An example entry follows:

“7. Dye, Thomas R. (2001)
Top Down Policymaking, Chatham House Publishers, New York and London.

K: democracy, interest groups, media, policy élites, politics of policy, power, USA

This book criticises the myth that in a democracy public policy is a response to the demands of the people. In reality, according to the author, policy is made from the top down. The author develops a top-down policy-making model, in which he distinguishes four different processes… . The book investigates how these four processes operate in the USA.”

(See Mooj, J, & de Vos, V. (2003) citation below).

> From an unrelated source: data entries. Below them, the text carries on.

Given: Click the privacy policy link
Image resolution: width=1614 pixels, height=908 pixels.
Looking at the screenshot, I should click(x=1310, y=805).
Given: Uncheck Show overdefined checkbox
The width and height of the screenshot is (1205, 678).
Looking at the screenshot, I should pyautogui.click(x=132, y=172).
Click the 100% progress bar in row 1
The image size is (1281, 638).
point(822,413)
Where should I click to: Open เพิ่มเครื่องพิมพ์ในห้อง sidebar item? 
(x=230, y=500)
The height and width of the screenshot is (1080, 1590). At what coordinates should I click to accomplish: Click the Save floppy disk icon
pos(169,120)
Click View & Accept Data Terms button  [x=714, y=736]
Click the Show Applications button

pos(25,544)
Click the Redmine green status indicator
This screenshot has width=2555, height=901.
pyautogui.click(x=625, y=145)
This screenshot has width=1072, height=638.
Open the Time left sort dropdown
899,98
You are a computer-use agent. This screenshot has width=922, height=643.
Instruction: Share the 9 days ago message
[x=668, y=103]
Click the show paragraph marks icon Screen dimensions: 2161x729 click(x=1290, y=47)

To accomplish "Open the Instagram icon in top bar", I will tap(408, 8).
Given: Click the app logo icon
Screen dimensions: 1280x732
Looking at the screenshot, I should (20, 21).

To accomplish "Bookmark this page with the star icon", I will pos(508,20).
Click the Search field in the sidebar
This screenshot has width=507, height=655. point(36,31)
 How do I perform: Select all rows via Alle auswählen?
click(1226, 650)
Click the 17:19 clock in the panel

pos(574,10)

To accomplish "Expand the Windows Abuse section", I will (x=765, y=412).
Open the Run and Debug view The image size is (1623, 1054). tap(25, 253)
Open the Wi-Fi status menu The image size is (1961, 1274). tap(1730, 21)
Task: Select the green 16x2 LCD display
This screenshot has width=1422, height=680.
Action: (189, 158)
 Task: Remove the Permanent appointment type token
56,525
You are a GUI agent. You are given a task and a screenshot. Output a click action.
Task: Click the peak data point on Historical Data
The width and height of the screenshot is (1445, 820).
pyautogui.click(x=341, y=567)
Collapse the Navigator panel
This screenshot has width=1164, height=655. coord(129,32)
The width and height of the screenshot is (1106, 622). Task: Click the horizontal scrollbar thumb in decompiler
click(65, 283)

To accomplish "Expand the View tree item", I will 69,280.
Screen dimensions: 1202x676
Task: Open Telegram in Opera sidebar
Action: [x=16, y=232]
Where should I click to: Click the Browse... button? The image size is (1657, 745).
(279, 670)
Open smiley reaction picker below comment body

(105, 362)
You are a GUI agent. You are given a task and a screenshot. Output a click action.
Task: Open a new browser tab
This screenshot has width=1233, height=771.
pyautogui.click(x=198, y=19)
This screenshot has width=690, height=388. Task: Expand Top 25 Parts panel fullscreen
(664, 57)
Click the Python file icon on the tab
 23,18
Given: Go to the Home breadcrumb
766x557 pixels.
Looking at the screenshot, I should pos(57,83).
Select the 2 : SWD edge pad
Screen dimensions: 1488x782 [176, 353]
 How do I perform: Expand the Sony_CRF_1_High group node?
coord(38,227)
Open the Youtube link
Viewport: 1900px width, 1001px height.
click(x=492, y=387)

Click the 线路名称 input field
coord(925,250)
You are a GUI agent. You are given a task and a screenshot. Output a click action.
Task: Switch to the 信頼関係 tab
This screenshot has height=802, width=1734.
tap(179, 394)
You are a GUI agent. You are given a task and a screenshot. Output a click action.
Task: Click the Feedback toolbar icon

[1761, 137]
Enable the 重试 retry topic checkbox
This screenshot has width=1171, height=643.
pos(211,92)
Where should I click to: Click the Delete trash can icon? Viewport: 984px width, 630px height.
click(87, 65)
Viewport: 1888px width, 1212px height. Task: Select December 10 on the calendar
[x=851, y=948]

Mooij and de Vos’ work serves as a good model because it has a clear scooping statement and intended audience. It appeared to have a manageable scope and met those objectives. The authors appeared committed to their initial scope while freely admitting the challenge of deciding on what to include and exclude.

Is there a general set of measures to use to judge what makes a good annotated bibliography? Based upon a very brief survey of annotated bibliographies the following attribute checklist could be used to judge a finished work:

1. Did the bibliography itself have a statement of its intent and purpose? Did it meet that purpose?
2. Did the bibliography indicate an intended audience?
3. Did the bibliography have a stated scope and was that managed?
4. Could the annotations help a reader understand the purpose of each cited work?


Bibliography of Native American bibliographies. (2006). Am Indian Cult Res J, 30(4).

Fulk, R.C. (1993). The Spanish of mexico: a partially annotated bibliography
for 1970-90 part ii. Hispania, 76(3), 446-468.

Fulk, R.C. (1993). The Spanish of mexico: a partially annotated bibliography
for 1970-90 part i. Hispania, 76(3), 245-270.

Mooj, J, & de Vos, V. (2003). [Working paper] An Annotated bibliography on policy processes, with particular emphasis on india. Overseas Development Institute,Retrieved from 2010/04//02.

John, J & Emily. With Harp and Voice:An Annotated Bibliography of Harp/Choral Works. Choral Journal. August 2009

Harner, J.L. (2000). On compiling an annotated bibliography. New York, NY: The Modern Language Association of America.